HotelTonight is a travel agency and metasearch engine. It serves for users to book last-minute lodging in the Americas, Europe, Japan and Australia.

==History==
HotelTonight was founded in December 2010 by Sam Shank, Jared Simon, and Chris Bailey. It first launched in January 2011, in the US on the iPhone App Store. The app later launched on Google Play in July 2011 and serves cities in Europe, Canada, Central America and South America.

== Fundraising ==
In May 2011, the company raised a $3.25 million Series A round from Battery Ventures, Accel Partners, and First Round Capital. In November 2011, they raised $9 million from Accel Partners, Battery Ventures, and First Round Capital. In June 2012, a Series C round from U.S. Venture Partners, Accel Partners, Battery Ventures, and First Round Capital raised another $23 million.
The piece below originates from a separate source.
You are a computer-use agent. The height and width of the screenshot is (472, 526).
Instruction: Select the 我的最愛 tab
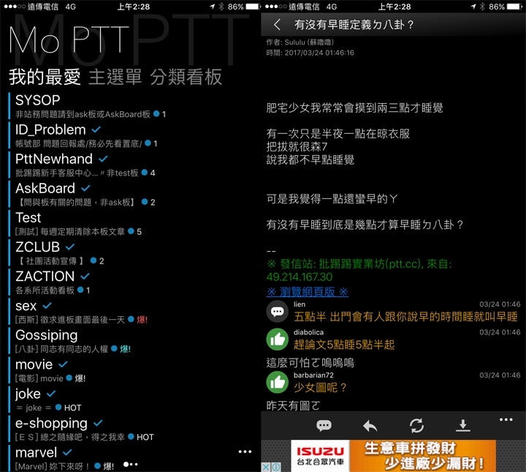pos(44,77)
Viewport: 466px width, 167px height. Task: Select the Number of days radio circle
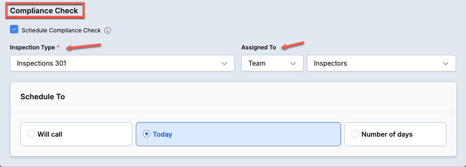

In September 2013, the company raised $45 million in a Series D round led by Coatue Management, bringing its total funding to $80.5 million.

== Operations ==
In October 2014, HotelTonight expanded from same-day only bookings to allowing users to book rooms up to 7 days in advance. In September 2018, they began allowing bookings through the website.

In March 2019, HotelTonight was acquired by Airbnb for approximately $450 million in cash and stock.